Steve Kubby took a final toke, tucked away the rest of his pot in a pill bottle and entered the federal building to deliver opening remarks at his own refugee hearing.
The medical-marijuana crusader is seeking asylum in Canada on grounds he will be persecuted for pot use if returned to his home in Placer County, Calif.
"Many people are completely shocked by someone seeking refugee status from the United States of America," said Kubby, who smokes large quantities of marijuana to control symptoms of a rare adrenal cancer.
He claims that without toking every hour, he could die.
Paulah Dauns, the Immigration and Refugee Board member presiding over Kubby's hearing, was sympathetic to his needs and granted him regular smoke breaks.
Cancer specialists agree Kubby's pot intake reduces his risk of a heart attack by controlling blood-pressure spikes, rapid heart beats, headaches and chest pains caused by the over-production of adrenaline.
The medical evidence was convincing enough for Health Canada officials, who last fall granted him permission to grow and smoke pot for medicinal purposes.
Kubby claims evidence at his hearing will prove that in the U.S., medical users like himself are systematically persecuted.
American police, prosecutors and judges "cannot be trusted . . . and have secretly conspired to violate the law," said Kubby, referring to California's Proposition 215, which allows for the medical use of marijuana.
Lawyer Gordon Starr, opposing Kubby's refugee bid on behalf of Canada's Citizenship and Immigration Department, dismissed his claim as preposterous.
"The United States is a free and democratic country," said Starr.
Canada's closest neighbour "does a very good job protecting the rights of its citizens."
The true reason Kubby fled the U.S. was to escape consequences of a drug conviction, Starr said.
Kubby was convicted of possessing peyote and one magic-mushroom stem and found not guilty of any marijuana offences.
The trial was fair, Starr said.
Kubby was dressed in a blue pin-striped suit, but was not feeling well and wrapped his legs in a ski jacket to ward off a chill.
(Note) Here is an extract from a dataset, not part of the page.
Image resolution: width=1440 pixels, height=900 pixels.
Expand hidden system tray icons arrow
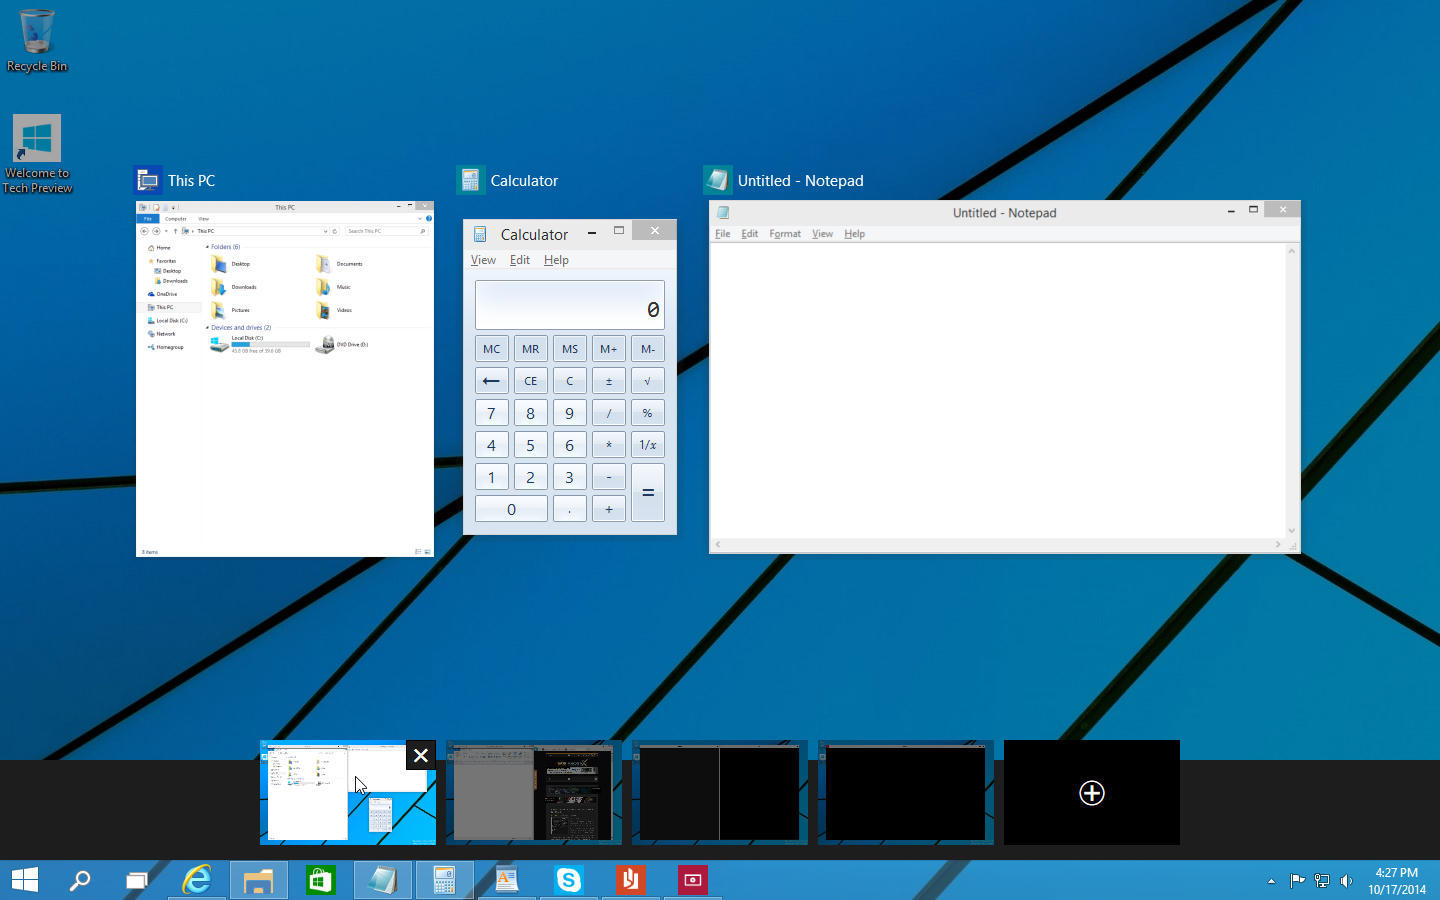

His wife Michelle was dressed in a red suit and took charge of his case.
The Kubbys' corporate appearance was in stark contrast to their handful of supporters. Among them were marijuana legalization activist David Malmo Levine and John West, a hippie from Hornby Island who claims he experienced "immediate religious experiences" with his first toke.
Steve Kubby's key witness, and the first to take the stand, was Patrick McCartney, a former journalist from Placer County. McCartney left his job at the Auburn Journal in 2001 to research a book about the rift between U.S. federal and state governments over medicinal-use-of-marijuana laws.
Toting a knapsack full of documents, McCartney travelled to Vancouver from his home near Sacramento, Calif., to assist Kubby's case.
McCartney said his documents show there has been a concerted effort by federal and state law-enforcement officials to undermine Proposition 215 since the day it was passed.
The strategy involves intimidating doctors who prescribe medical marijuana and seeking out evidence showing that medical users are trafficking drugs.
The hearing is expected to last eight days.